Over the gateway there rose a turreted tower, the small square window of which, notwithstanding its stout stanchions, illumined the muniment room of the House of Carabas. In the spandrils of the gateway and in many other parts of the building might be seen the arms of the family; while the tall twisted stacks of chimneys, which appeared to spring from all parts of the roof, were carved and built in such curious and quaint devices that they were rather an ornament than an excrescence. When you entered the quadrangle, you found one side solely occupied by the old hall, the huge carved rafters of whose oak roof rested on corbels of the family supporters against the walls. These walls were of stone, but covered half-way from the ground with a panelling of curiously-carved oak; whence were suspended, in massy frames, the family portraits, painted by Dutch and Italian artists. Near the dais, or upper part of the hall, there projected an oriel window, which, as you beheld, you scarcely knew what most to admire, the radiancy of its painted panes or the fantastic richness of Gothic ornament, which was profusely lavished in every part of its masonry. Here too the Gothic pendent and the Gothic fan-work were intermingled with the Italian arabesques, which, at the time of the building of the Château, had been recently introduced into England by Hans Holbein and John of Padua.
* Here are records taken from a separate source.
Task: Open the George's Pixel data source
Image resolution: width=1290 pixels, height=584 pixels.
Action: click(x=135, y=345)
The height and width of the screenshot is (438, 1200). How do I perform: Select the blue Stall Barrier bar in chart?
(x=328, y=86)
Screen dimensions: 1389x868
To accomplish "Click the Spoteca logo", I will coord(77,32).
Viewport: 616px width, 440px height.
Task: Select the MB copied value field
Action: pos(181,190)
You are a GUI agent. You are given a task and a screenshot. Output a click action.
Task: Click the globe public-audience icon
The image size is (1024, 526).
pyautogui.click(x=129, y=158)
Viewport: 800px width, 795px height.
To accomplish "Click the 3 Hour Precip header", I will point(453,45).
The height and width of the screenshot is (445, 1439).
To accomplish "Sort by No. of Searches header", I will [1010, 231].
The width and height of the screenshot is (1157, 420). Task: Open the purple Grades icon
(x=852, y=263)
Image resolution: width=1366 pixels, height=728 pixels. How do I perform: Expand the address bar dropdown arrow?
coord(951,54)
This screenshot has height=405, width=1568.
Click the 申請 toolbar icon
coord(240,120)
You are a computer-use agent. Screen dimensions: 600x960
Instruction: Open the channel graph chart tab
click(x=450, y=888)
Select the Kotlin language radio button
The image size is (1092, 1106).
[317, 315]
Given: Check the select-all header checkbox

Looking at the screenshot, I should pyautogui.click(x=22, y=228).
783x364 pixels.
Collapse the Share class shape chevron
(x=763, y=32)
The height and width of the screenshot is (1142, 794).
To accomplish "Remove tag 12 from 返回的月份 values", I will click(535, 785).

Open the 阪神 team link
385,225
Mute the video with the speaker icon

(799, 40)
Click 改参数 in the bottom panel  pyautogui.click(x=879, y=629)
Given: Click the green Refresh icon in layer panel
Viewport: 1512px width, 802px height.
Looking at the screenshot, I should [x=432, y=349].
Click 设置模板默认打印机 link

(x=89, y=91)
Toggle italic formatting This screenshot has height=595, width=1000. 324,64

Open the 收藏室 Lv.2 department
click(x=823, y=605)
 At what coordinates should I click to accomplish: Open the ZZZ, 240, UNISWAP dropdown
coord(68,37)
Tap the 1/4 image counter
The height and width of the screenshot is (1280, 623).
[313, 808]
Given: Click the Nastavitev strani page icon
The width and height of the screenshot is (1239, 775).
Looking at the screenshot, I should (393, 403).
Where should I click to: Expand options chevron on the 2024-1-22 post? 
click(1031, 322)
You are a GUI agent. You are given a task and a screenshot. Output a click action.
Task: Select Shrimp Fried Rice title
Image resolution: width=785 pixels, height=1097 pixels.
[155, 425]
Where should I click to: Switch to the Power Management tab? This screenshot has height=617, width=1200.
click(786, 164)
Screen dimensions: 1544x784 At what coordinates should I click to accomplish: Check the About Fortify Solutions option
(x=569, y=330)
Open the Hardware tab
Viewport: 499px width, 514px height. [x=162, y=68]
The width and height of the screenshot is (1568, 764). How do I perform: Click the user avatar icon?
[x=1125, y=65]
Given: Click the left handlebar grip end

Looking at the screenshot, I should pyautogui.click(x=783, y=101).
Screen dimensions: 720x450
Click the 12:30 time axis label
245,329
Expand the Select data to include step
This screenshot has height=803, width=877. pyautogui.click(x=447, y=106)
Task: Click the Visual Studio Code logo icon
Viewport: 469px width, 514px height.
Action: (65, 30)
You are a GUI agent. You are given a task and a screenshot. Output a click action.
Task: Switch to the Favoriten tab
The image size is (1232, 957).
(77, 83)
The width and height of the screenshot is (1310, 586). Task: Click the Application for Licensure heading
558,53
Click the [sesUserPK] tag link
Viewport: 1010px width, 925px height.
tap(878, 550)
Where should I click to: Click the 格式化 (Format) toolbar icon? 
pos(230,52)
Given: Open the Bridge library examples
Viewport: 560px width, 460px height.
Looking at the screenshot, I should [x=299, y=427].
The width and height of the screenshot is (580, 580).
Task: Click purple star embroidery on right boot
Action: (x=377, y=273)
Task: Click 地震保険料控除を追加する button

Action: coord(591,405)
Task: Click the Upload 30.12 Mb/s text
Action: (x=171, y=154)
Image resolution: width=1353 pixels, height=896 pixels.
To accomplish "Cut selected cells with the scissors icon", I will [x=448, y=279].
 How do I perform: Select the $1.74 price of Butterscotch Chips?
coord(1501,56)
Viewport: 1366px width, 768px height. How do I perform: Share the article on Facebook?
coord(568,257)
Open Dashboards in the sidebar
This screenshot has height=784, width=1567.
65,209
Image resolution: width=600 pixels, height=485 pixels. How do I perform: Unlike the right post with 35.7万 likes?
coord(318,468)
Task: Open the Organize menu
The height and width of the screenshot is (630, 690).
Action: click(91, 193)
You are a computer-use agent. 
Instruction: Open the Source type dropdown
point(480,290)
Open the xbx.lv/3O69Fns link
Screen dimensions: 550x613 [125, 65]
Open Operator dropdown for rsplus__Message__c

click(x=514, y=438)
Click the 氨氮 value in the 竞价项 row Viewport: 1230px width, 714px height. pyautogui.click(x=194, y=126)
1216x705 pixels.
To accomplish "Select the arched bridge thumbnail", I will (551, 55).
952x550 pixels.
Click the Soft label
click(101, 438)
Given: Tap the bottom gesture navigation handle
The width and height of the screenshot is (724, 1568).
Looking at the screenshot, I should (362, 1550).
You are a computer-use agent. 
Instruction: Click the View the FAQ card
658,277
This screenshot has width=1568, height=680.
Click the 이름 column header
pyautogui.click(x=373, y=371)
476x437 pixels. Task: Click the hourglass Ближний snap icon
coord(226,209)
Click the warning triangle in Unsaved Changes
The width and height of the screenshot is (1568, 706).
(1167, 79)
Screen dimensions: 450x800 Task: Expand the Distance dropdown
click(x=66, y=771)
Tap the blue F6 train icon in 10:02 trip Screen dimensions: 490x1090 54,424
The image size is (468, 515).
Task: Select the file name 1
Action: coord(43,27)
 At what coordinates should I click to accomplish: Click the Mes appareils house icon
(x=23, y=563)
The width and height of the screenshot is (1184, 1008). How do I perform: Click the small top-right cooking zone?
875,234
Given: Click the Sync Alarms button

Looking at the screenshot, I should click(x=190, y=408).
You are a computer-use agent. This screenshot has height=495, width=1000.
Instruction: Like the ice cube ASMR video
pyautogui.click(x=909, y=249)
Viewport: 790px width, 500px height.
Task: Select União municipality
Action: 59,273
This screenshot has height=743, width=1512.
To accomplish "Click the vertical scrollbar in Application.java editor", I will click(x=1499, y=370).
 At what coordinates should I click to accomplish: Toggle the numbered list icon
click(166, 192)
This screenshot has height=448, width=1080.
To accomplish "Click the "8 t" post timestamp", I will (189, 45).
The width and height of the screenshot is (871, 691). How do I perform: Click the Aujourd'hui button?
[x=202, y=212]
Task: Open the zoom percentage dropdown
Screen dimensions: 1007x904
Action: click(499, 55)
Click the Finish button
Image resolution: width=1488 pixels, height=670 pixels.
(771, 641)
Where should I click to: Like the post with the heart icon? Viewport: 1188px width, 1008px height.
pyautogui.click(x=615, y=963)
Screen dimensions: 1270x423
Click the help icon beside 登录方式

How wild and fanciful are those ancient arabesques! Here at Château Desir, in the panelling of the old hall, might you see fantastic scrolls, separated by bodies ending in termini, and whose heads supported the Ionic volute, while the arch, which appeared to spring from these capitals, had, for a keystone, heads more monstrous than those of the fabled animals of Ctesias; or so ludicrous, that you forgot the classic griffin in the grotesque conception of the Italian artist. Here was a gibbering monkey, there a grinning pulcinello; now you viewed a chattering devil, which might have figured in the “Temptation of St. Anthony;” and now a mournful, mystic, bearded countenance, which might have flitted in the back scene of a “Witches’ Sabbath.”

A long gallery wound through the upper story of two other sides of the quadrangle, and beneath were the show suite of apartments with a sight of which the admiring eyes of curious tourists were occasionally delighted.

The grey stone walls of this antique edifice were, in many places, thickly covered with ivy and other parasitical plants, the deep green of whose verdure beautifully contrasted with the scarlet glories of the pyrus japonica, which gracefully clustered round the windows of the lower chambers. The mansion itself was immediately surrounded by numerous ancient forest trees. There was the elm with its rich branches bending down like clustering grapes; there was the wide-spreading oak with its roots fantastically gnarled; there was the ash, with its smooth bark and elegant leaf; and the silver beech, and the gracile birch; and the dark fir, affording with its rough foliage a contrast to the trunks of its more beautiful companions, or shooting far above their branches, with the spirit of freedom worthy of a rough child of the mountains.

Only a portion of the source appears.